(Data items)
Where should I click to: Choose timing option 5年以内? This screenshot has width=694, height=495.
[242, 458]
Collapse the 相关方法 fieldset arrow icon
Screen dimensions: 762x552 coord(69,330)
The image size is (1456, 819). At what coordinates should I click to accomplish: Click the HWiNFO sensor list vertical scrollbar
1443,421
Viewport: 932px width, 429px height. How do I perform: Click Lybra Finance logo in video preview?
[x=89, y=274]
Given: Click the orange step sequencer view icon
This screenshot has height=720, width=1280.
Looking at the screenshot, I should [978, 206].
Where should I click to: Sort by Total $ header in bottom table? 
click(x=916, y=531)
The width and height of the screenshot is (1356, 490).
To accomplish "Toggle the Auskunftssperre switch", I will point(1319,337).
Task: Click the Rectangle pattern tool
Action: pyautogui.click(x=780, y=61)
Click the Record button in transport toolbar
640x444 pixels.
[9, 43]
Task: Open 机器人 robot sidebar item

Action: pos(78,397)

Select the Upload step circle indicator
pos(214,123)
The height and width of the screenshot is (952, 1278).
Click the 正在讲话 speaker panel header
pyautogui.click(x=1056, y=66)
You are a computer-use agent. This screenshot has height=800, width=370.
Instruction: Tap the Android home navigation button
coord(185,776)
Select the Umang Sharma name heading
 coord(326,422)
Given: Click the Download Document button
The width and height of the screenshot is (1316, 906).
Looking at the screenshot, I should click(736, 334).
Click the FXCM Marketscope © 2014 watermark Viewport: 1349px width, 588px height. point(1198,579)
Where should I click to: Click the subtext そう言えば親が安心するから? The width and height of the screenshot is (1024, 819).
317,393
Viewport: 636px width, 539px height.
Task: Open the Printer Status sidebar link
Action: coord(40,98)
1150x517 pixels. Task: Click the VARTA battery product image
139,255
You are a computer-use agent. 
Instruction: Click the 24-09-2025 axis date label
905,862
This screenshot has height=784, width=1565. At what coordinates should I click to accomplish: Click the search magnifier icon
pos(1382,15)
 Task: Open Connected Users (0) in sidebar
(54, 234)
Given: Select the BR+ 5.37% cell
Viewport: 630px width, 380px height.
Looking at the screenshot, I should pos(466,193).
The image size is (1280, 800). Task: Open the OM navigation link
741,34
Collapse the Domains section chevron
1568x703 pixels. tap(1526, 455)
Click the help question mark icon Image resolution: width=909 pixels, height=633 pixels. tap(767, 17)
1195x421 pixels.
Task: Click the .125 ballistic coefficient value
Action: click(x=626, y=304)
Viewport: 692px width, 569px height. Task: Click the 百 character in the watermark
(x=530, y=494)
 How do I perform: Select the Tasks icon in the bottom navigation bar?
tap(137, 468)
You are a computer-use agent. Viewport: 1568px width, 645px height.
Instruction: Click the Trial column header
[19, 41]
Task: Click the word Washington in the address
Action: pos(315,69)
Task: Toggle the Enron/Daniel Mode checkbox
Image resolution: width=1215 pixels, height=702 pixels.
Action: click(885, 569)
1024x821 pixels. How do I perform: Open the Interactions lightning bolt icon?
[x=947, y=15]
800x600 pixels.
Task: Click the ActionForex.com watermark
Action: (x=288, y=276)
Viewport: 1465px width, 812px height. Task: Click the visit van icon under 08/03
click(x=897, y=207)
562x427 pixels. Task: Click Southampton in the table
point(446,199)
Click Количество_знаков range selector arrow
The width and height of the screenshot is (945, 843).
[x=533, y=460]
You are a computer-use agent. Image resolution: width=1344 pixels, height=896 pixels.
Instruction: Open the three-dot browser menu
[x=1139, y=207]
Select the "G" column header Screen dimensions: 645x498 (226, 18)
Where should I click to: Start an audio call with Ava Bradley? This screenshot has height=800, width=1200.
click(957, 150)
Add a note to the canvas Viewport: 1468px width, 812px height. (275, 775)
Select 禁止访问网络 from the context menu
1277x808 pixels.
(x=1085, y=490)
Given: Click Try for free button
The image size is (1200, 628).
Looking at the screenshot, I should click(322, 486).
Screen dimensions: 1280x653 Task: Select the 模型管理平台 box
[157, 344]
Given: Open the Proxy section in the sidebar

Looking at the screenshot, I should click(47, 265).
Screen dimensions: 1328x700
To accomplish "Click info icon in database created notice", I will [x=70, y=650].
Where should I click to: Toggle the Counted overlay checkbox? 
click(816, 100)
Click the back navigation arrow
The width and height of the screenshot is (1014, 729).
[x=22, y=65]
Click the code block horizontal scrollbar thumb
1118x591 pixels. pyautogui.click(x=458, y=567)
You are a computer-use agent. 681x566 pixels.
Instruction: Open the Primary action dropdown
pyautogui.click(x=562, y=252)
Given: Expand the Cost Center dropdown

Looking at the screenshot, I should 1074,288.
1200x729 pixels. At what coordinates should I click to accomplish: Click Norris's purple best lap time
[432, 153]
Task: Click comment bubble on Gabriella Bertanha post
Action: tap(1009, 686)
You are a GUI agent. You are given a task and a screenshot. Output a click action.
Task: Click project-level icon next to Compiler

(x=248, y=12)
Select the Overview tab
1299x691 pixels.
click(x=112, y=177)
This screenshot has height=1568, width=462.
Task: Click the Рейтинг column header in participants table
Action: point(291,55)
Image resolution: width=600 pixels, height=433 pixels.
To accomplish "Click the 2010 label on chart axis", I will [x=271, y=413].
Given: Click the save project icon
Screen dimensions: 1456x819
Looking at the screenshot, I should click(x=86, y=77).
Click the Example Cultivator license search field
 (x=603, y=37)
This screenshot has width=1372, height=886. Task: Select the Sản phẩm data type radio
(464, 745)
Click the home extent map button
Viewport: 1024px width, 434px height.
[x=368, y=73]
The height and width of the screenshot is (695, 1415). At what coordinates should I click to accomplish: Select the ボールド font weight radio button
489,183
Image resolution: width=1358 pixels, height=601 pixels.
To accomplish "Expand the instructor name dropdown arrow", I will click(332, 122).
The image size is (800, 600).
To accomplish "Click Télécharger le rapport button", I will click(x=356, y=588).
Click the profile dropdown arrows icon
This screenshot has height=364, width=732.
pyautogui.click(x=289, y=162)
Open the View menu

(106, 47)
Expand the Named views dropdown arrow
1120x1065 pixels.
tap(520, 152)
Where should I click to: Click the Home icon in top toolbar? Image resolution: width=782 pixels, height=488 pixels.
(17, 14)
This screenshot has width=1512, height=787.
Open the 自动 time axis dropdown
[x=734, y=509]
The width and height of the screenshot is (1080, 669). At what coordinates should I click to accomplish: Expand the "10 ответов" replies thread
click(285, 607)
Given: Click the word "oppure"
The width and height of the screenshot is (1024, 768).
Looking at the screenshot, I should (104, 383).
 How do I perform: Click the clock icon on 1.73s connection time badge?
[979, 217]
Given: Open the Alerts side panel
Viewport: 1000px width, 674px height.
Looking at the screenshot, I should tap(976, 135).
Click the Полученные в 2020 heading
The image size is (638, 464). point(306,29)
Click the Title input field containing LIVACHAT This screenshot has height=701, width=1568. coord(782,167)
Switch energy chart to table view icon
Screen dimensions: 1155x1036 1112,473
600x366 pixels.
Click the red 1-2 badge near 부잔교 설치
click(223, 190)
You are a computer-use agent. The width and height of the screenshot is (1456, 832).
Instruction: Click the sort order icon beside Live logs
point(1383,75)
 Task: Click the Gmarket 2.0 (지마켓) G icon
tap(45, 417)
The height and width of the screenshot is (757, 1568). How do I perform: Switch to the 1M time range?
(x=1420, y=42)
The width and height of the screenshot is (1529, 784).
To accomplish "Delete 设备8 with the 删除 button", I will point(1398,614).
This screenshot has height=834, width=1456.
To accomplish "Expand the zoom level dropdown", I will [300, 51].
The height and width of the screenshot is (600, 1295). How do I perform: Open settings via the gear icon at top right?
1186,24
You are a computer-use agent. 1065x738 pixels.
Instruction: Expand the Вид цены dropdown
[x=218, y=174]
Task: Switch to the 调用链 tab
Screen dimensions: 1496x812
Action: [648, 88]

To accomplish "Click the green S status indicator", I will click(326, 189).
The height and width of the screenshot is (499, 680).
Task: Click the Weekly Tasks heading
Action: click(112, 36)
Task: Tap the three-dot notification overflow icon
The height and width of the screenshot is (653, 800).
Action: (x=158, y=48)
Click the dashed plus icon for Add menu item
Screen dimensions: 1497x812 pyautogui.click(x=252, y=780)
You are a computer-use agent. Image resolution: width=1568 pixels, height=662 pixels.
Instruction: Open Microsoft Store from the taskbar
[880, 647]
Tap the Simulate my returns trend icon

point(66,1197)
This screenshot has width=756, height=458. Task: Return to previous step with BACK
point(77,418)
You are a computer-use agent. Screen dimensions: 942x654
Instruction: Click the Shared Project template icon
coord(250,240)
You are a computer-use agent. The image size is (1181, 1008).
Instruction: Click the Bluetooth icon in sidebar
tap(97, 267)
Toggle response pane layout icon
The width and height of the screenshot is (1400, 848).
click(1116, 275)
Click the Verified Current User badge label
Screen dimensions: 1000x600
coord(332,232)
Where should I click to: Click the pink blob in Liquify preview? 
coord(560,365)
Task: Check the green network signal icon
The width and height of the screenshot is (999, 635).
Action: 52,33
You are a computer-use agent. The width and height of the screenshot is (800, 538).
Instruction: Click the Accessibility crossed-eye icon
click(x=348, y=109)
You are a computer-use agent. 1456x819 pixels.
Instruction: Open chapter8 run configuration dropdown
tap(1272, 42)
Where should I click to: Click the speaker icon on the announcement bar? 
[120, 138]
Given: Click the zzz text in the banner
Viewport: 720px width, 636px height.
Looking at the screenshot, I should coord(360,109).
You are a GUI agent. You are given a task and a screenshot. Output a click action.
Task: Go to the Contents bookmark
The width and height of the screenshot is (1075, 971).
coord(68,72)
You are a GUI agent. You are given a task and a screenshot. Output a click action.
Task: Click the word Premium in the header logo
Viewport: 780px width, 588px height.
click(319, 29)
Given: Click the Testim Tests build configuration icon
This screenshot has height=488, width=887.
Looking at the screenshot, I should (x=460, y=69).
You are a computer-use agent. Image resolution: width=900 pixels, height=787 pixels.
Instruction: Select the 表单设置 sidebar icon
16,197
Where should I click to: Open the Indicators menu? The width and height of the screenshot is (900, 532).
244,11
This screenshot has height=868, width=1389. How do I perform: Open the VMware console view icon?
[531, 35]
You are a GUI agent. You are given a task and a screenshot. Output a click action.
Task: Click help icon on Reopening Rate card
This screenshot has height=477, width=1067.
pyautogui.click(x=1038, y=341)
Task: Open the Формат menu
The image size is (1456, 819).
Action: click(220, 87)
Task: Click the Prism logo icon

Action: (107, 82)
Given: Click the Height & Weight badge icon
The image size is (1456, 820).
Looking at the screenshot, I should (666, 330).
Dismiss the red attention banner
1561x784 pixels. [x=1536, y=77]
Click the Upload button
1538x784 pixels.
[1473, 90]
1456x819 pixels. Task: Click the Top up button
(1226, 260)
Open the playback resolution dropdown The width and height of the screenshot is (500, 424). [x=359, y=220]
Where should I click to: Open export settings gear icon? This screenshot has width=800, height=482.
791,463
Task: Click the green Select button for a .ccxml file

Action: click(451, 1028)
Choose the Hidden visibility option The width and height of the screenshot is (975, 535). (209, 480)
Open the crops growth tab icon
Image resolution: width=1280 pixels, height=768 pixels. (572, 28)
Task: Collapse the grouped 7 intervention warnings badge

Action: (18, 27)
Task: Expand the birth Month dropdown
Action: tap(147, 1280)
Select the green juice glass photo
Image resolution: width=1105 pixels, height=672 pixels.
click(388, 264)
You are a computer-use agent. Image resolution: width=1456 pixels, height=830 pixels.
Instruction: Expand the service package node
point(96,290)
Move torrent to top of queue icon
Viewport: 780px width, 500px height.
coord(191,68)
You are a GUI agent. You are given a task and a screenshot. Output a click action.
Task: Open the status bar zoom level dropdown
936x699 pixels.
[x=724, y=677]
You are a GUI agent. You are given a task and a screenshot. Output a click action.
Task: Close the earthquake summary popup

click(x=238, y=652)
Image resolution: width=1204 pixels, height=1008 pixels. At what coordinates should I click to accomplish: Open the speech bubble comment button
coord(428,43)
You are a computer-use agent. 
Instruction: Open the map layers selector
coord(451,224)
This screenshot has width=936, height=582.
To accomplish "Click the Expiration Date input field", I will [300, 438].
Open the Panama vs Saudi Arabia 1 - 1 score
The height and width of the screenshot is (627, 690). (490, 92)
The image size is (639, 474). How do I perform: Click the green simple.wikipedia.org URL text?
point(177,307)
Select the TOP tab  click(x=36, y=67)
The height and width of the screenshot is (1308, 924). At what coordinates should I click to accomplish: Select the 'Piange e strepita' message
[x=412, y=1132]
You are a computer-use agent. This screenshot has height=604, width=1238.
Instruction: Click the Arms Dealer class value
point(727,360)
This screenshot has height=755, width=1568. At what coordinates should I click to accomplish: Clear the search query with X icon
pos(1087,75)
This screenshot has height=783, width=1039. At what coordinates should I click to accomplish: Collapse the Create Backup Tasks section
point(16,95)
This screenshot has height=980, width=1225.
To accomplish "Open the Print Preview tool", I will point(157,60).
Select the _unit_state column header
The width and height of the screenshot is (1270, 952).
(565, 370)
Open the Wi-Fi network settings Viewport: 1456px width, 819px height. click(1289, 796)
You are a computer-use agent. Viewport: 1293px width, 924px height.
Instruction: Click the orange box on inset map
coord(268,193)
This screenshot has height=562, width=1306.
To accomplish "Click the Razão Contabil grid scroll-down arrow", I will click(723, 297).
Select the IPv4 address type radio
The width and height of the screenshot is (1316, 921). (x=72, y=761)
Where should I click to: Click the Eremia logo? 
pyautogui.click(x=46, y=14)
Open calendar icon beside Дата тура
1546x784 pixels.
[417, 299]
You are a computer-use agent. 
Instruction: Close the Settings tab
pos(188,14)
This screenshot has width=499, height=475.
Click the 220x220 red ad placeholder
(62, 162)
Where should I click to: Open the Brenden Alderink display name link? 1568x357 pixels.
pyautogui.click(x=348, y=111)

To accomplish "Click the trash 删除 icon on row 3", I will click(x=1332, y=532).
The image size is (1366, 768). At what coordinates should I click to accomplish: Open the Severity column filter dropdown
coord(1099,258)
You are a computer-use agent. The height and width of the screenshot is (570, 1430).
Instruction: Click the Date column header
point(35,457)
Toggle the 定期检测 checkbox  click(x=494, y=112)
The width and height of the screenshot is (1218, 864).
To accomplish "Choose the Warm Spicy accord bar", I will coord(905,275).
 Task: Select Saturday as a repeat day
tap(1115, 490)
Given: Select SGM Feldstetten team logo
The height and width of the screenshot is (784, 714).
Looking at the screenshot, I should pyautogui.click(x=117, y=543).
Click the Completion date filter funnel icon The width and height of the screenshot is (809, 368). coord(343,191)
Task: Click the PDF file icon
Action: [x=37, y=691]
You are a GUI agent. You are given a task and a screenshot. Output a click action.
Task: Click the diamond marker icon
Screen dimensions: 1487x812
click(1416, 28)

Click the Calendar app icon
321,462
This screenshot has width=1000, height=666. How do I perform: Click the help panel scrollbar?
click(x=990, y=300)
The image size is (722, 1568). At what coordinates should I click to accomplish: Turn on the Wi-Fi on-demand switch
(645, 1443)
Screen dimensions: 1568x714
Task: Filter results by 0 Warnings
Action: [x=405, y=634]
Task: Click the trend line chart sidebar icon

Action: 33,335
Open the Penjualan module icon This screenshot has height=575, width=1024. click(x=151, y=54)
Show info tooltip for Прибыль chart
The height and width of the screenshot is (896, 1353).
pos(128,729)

◆ **Set task**
In the material between the line containing "Given: Click the orange" and the line containing "Looking at the screenshot, I should pos(466,193).", inclusive, what do those lines read like with "Given" switched to "Prompt" everywhere and nothing else changed? Return only those lines.

◆ **Problem solution**
Prompt: Click the orange step sequencer view icon
This screenshot has height=720, width=1280.
Looking at the screenshot, I should [978, 206].
Where should I click to: Sort by Total $ header in bottom table? 
click(x=916, y=531)
The width and height of the screenshot is (1356, 490).
To accomplish "Toggle the Auskunftssperre switch", I will point(1319,337).
Task: Click the Rectangle pattern tool
Action: pyautogui.click(x=780, y=61)
Click the Record button in transport toolbar
640x444 pixels.
[9, 43]
Task: Open 机器人 robot sidebar item

Action: pos(78,397)

Select the Upload step circle indicator
pos(214,123)
The height and width of the screenshot is (952, 1278).
Click the 正在讲话 speaker panel header
pyautogui.click(x=1056, y=66)
You are a computer-use agent. This screenshot has height=800, width=370.
Instruction: Tap the Android home navigation button
coord(185,776)
Select the Umang Sharma name heading
 coord(326,422)
Prompt: Click the Download Document button
The width and height of the screenshot is (1316, 906).
Looking at the screenshot, I should click(736, 334).
Click the FXCM Marketscope © 2014 watermark Viewport: 1349px width, 588px height. point(1198,579)
Where should I click to: Click the subtext そう言えば親が安心するから? The width and height of the screenshot is (1024, 819).
317,393
Viewport: 636px width, 539px height.
Task: Open the Printer Status sidebar link
Action: coord(40,98)
1150x517 pixels. Task: Click the VARTA battery product image
139,255
You are a computer-use agent. 
Instruction: Click the 24-09-2025 axis date label
905,862
This screenshot has height=784, width=1565. At what coordinates should I click to accomplish: Click the search magnifier icon
pos(1382,15)
 Task: Open Connected Users (0) in sidebar
(54, 234)
Prompt: Select the BR+ 5.37% cell
Viewport: 630px width, 380px height.
Looking at the screenshot, I should pos(466,193).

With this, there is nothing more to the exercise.